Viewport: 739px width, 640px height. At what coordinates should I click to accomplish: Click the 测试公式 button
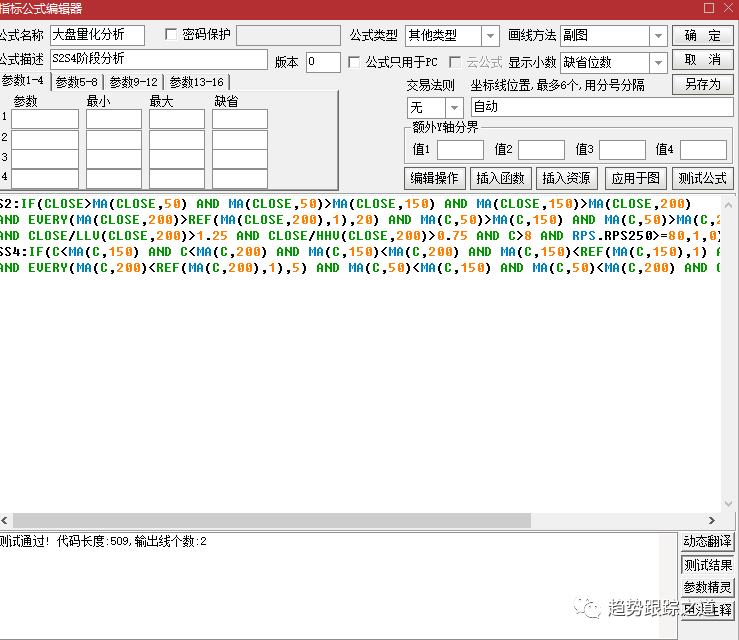702,179
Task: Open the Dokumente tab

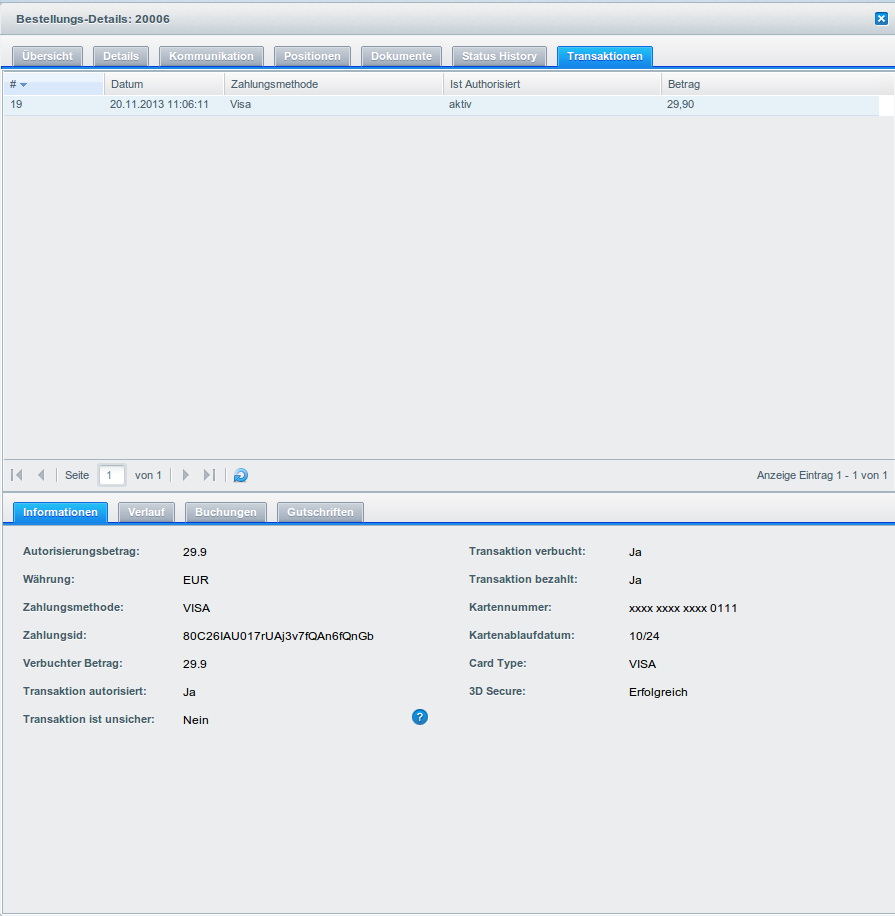Action: click(401, 56)
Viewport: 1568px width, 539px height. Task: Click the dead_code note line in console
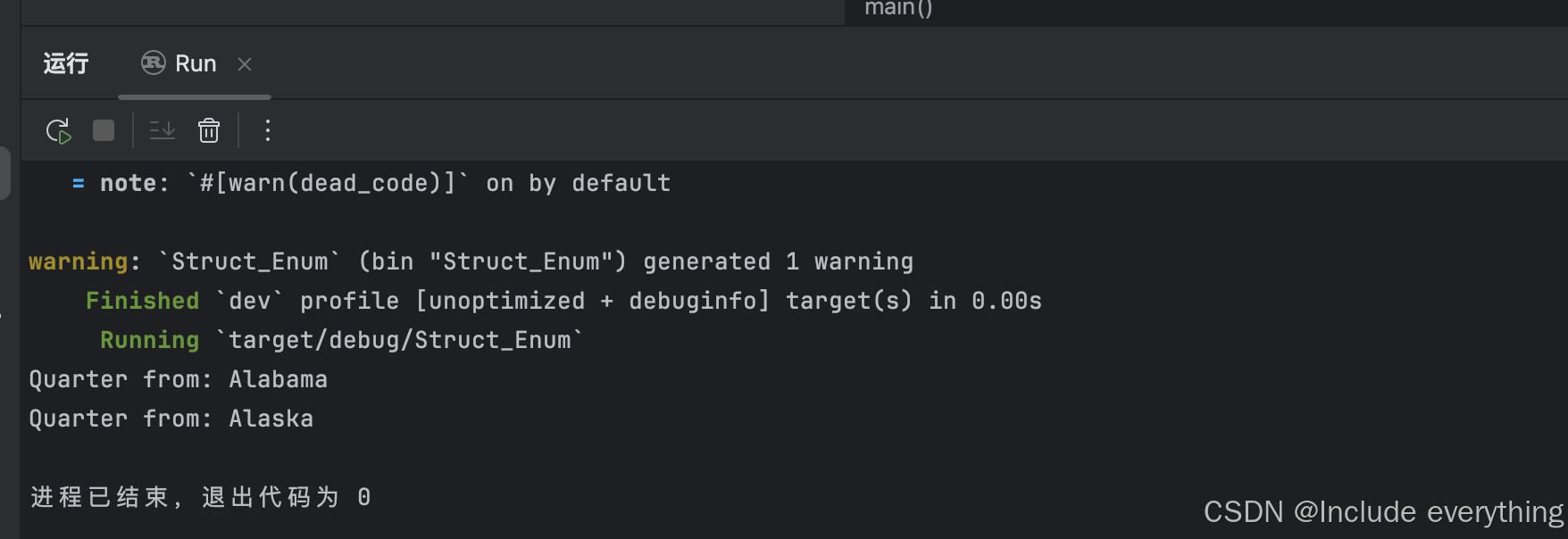click(x=384, y=183)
----------------------------------------
**Directions for this task**
Please return the whole listing exactly. Do not copy its images.

**Task result**
Viewport: 739px width, 640px height. At what coordinates should I click to accomplish: Click the 测试公式 button
702,179
Task: Open the Dokumente tab

Action: click(401, 56)
Viewport: 1568px width, 539px height. Task: Click the dead_code note line in console
click(x=384, y=183)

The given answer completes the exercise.